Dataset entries
◇ ◇ ◇ ◇ ◇ ◇ ◇

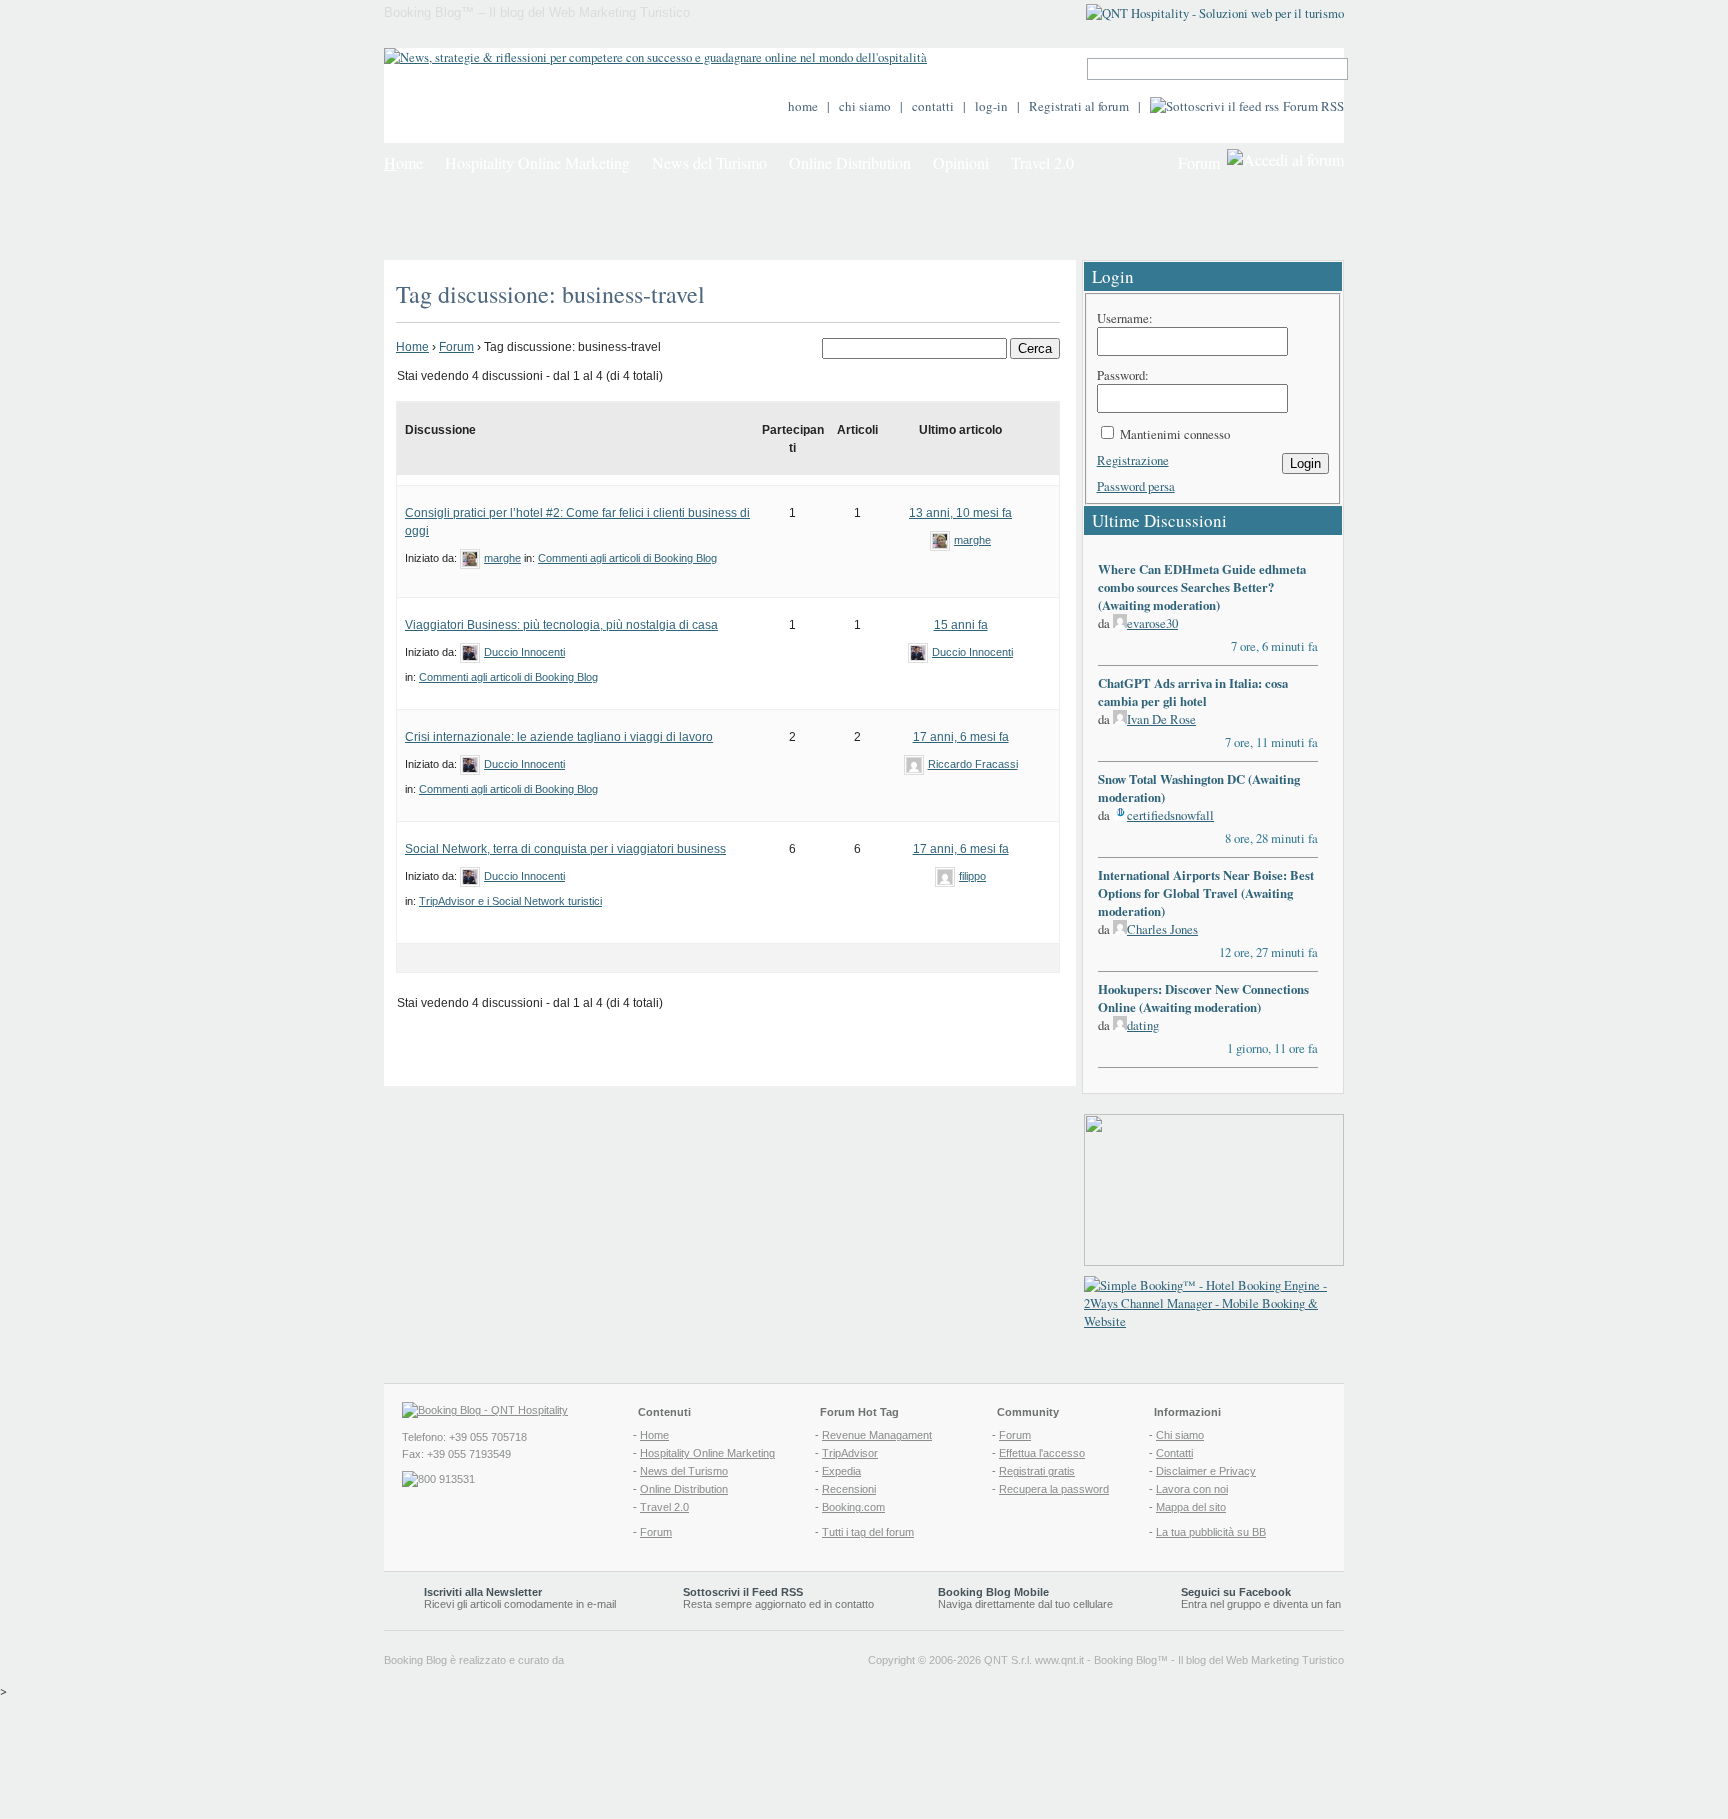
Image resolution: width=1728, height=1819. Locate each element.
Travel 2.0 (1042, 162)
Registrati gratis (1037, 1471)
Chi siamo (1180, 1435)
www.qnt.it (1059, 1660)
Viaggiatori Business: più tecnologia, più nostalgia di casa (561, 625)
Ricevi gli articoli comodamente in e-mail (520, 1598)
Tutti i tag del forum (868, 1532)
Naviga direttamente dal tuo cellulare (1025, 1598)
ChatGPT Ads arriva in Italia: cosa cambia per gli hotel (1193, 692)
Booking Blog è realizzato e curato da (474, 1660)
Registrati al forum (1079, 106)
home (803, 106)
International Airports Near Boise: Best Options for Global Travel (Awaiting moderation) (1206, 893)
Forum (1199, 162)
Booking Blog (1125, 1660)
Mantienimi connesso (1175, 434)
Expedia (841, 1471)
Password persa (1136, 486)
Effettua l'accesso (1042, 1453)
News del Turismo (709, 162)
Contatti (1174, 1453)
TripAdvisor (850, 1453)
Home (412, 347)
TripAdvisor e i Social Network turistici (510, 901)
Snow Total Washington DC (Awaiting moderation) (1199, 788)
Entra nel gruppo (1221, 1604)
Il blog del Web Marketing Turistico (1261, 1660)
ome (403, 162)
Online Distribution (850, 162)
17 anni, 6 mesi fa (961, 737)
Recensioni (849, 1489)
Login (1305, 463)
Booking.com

◇ ◇ ◇ ◇ ◇ ◇ ◇

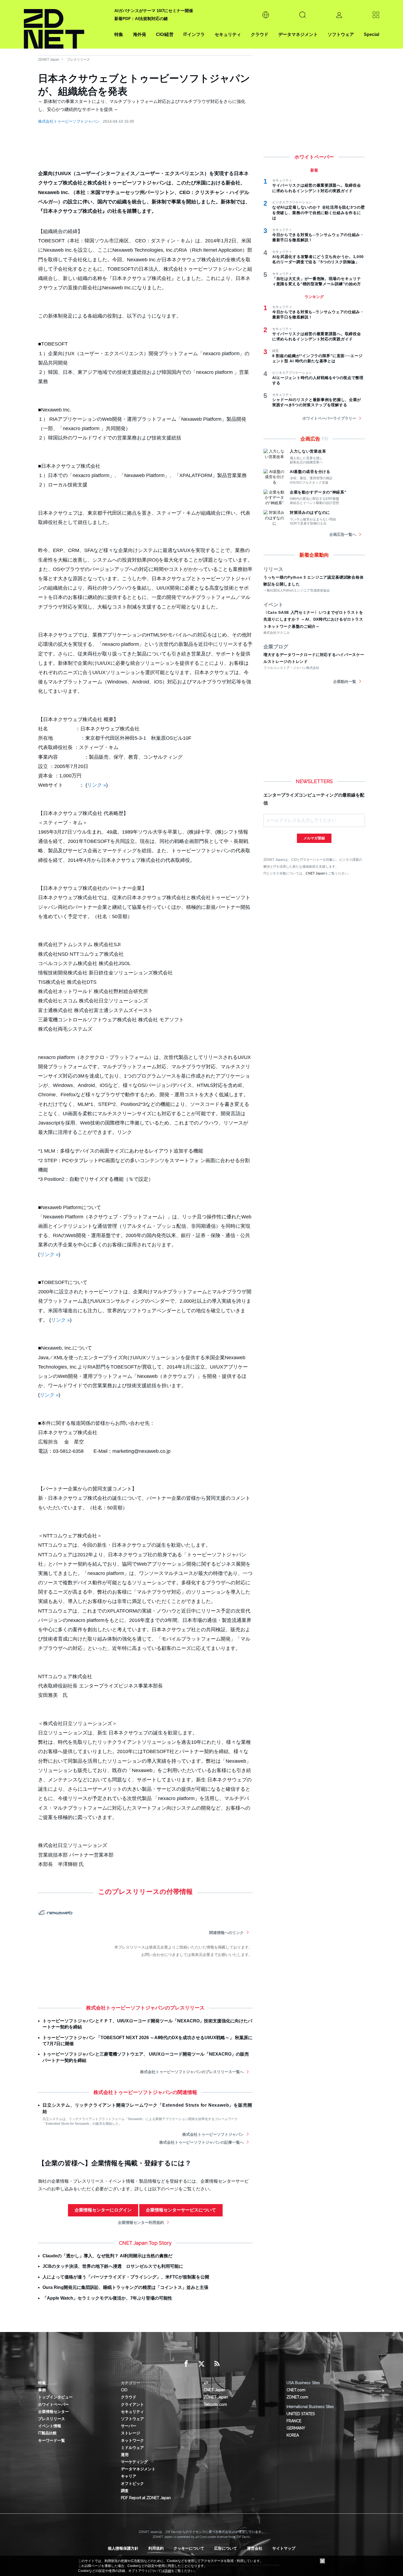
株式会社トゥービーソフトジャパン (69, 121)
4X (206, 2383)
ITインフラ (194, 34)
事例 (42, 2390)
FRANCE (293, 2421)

◇ ◇ ◇ ◇ ◇ ◇ ◇

● DIRECTIONS:
Out of the records above, pull each line containing the word "Booking".

● RESPONSE AREA:
Booking Blog è realizzato e curato da (474, 1660)
Booking Blog (1125, 1660)
Booking.com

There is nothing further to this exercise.